Emerging Technologies in Single-Cell Analysis
摘要
Single-cell analysis (SCA) in recent years has emerged as a powerful framework for characterizing cellular heterogeneity and dynamic biological processes. The analytical potential of SCA has been enhanced by recent technological advances in microfluidics, next-generation sequencing, and high-sensitivity detection platforms. Complementary to single-cell RNA sequencing (scRNA-seq) and its integrative modalities such as CITE-seq and REAP-seq, which enable simultaneous profiling of the transcriptome and proteome, single-cell multiomics can incorporate genomic, epigenomic, and other omics data to construct an integrated cellular landscape. Third-generation long-read technology, such as nanopore sequencing, allow amplification-free analysis of DNA and RNA, enabling the identification of full-length isoforms, structural variations, and epigenetic modifications at the single-cell level. Additionally, advanced imaging methods such as stimulated emission depletion (STED) microscopy and quantum-enhanced single-cell nuclear magnetic resonance (NMR) spectroscopy provide noninvasive and spatially resolved molecular characterization.
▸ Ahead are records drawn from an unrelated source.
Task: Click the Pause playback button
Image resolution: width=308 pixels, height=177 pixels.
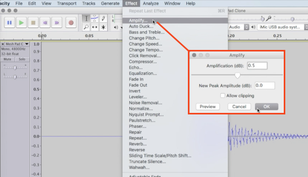Action: click(10, 23)
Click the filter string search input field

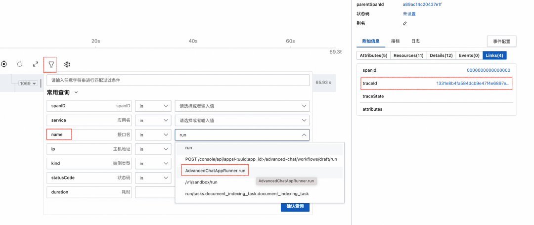[x=178, y=80]
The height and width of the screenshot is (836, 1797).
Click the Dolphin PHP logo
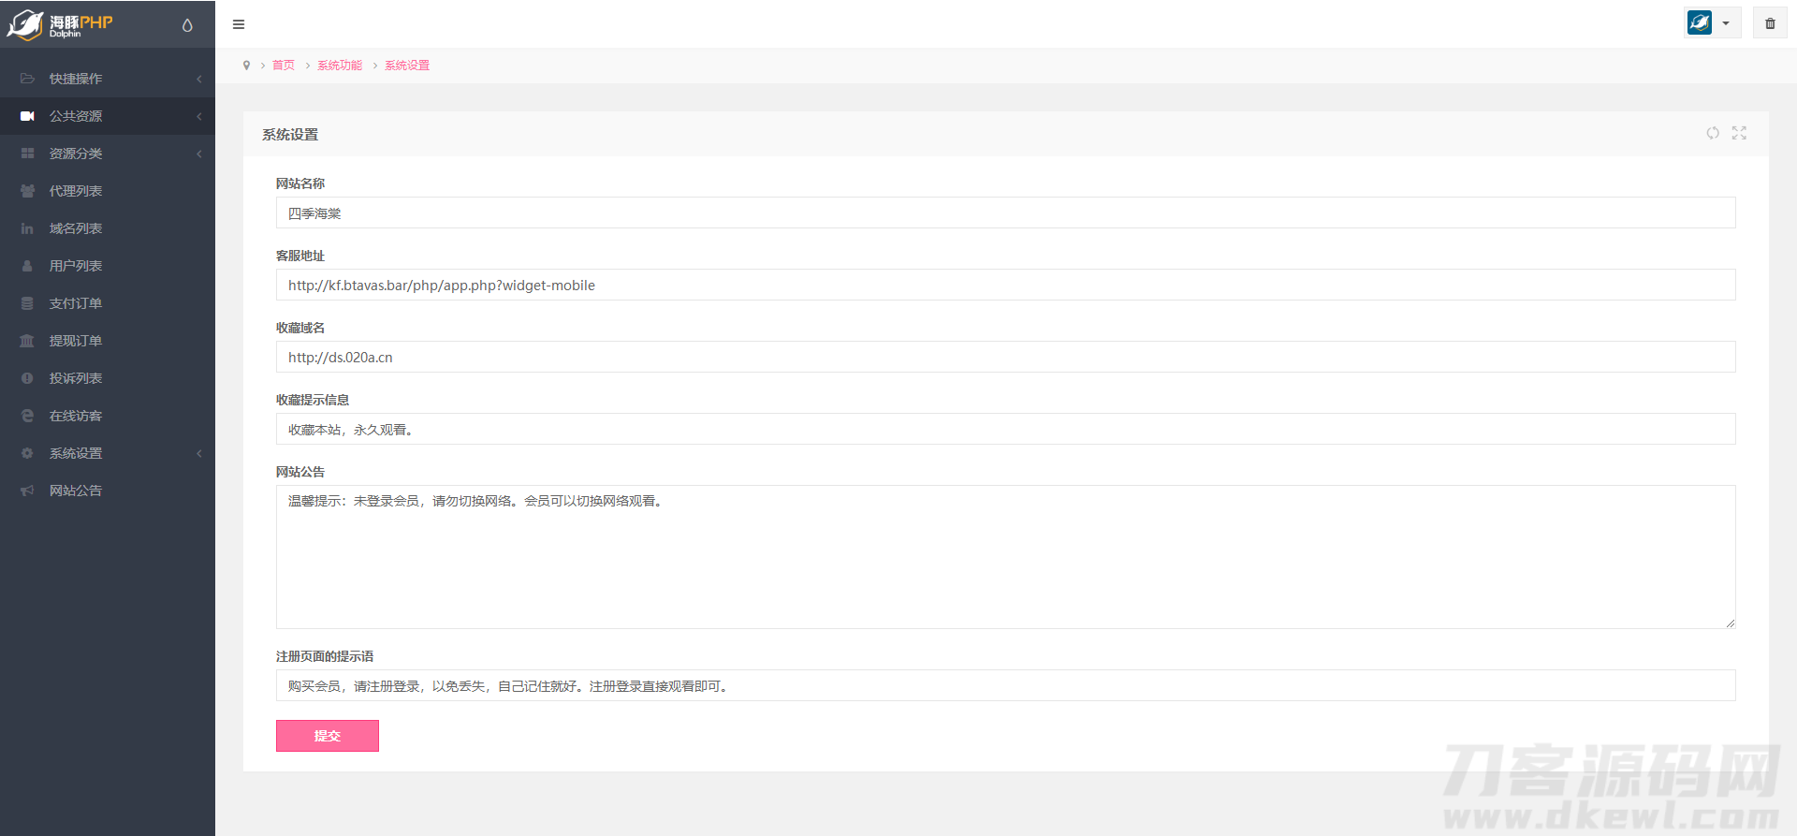click(x=61, y=24)
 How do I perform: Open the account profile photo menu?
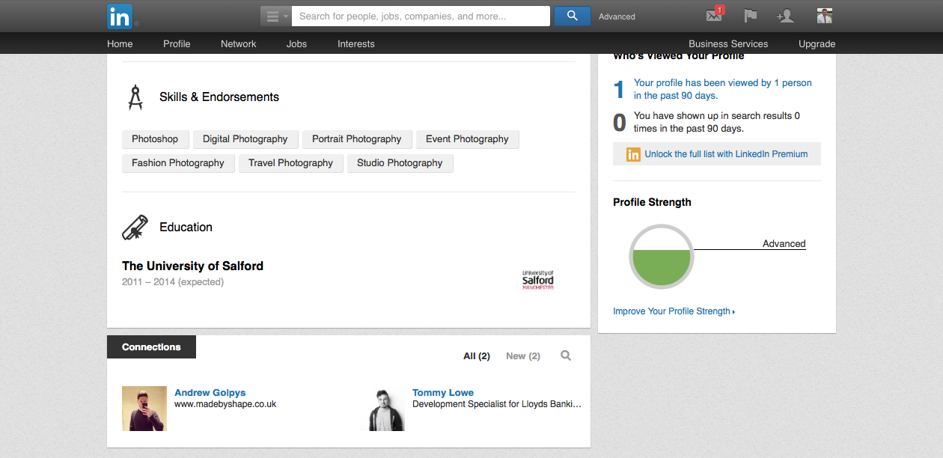[x=825, y=16]
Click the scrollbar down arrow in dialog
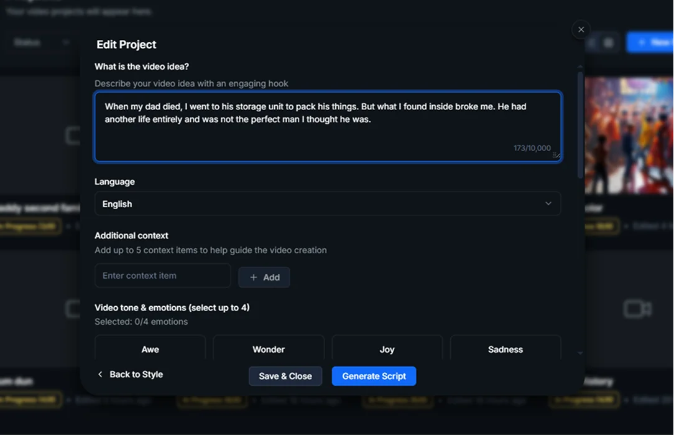 tap(580, 353)
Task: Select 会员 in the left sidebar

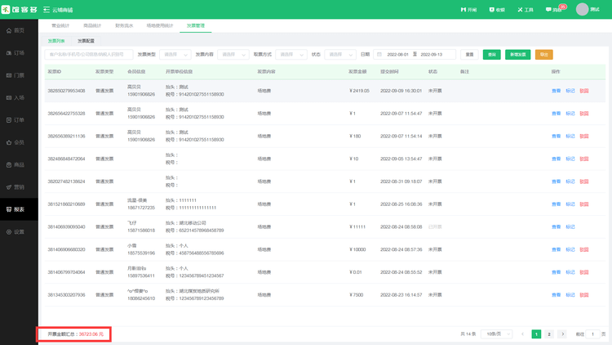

The emerging trends in SCA with novel approaches like combinatorial indexing, AI-based data integration, and spatial transcriptomics are transitioning SCA from a descriptive science to one that provides predictive insights and clinical implications. Despite ongoing limitations related to data quality, cost, and computational complexity of SCA and although data quality, high cost, and computational complexity are huge challenges of SCA, these emerging technologies collectively advance precision medicine, disease modeling, and drug discovery through improved understanding of cellular function and diversity.